A key aspect of all these devices – and smart phones in general – is their data communications ability. For all in Europe, this generally means how they connect to WAP sites and corporate and POP3 email servers using GPRS.

I found a lot in common with all three. Dealing with the same telecoms/IT department in each trial, it was obvious that buy-in from the head of IT is necessary to warrant settings, security and so on being configured properly to synchronise wirelessly with otherwise desktop-bound email.

This is clearly most of the point for the BlackBerry, with RIM likely to move increasingly to server software licensing, but all three also have the option of connecting to various POP3 accounts or out-of-the-box set up of email from telcos, which a surprising number of end users seem to be doing.

The cost of sending and receiving messages using GPRS means a minefield of tariffs across all the operators but, at the end of the day, relatively similar and expensive across the board. And beware GPRS roaming costs.

GPRS also remains painfully slow most of the time. That's not a huge problem for email but any internet-based browsing services take – no matter what the ads might say – painfully longer than dial-up over 56Kbps modems, for example. Roll on EDGE and 3G networks.

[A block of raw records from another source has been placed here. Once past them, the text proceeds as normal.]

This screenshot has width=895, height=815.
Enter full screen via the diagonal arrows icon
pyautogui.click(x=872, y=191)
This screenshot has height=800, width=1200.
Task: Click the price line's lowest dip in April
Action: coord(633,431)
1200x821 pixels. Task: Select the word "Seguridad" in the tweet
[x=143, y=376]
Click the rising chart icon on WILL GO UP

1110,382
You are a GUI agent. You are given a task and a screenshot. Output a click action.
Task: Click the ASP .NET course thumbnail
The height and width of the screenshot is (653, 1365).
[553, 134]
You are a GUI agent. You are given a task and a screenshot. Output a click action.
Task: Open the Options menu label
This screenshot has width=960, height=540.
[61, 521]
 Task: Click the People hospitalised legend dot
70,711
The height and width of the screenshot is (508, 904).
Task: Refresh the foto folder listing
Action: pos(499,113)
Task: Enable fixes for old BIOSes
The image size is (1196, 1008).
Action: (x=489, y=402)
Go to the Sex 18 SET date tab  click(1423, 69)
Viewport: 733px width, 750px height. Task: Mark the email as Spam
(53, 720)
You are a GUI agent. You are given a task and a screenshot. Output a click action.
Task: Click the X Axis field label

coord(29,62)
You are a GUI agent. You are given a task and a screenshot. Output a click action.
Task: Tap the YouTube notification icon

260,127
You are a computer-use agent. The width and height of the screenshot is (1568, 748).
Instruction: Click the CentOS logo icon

Texting with a keyboard-based device, however, is liberating and a real boon.

Battery life varied depending on usage though the BlackBerry seemed to come out best, easily lasting for over a week.

The verdict
For its design, its openness and being based on the reliable and easy-to-use Palm OS, the Treo 600 gets the nod from me today. However, this comparison over the past three months or so, while showing the right device, marketed the right way can drive smart phone adoption forward, also leads me on to red flags for any organisation.

Set up for synchronised email must be easier. Per megabyte costs must be more transparent and lower, and the overall benefits in terms of increased productivity to an individual or organisation must be easier to calculate.

Microsoft-based smart phones will continue to get better – witness the latest Orange SPV E200 – and there will be sharply increasing numbers of phones based on the Symbian OS, and not just from Nokia or in Europe.

But there are still two aspects of this market. Though it is now finding its feet, it is no certainty who will walk off the winner, in terms of operators, handset makers, software vendors – and indeed user organisations.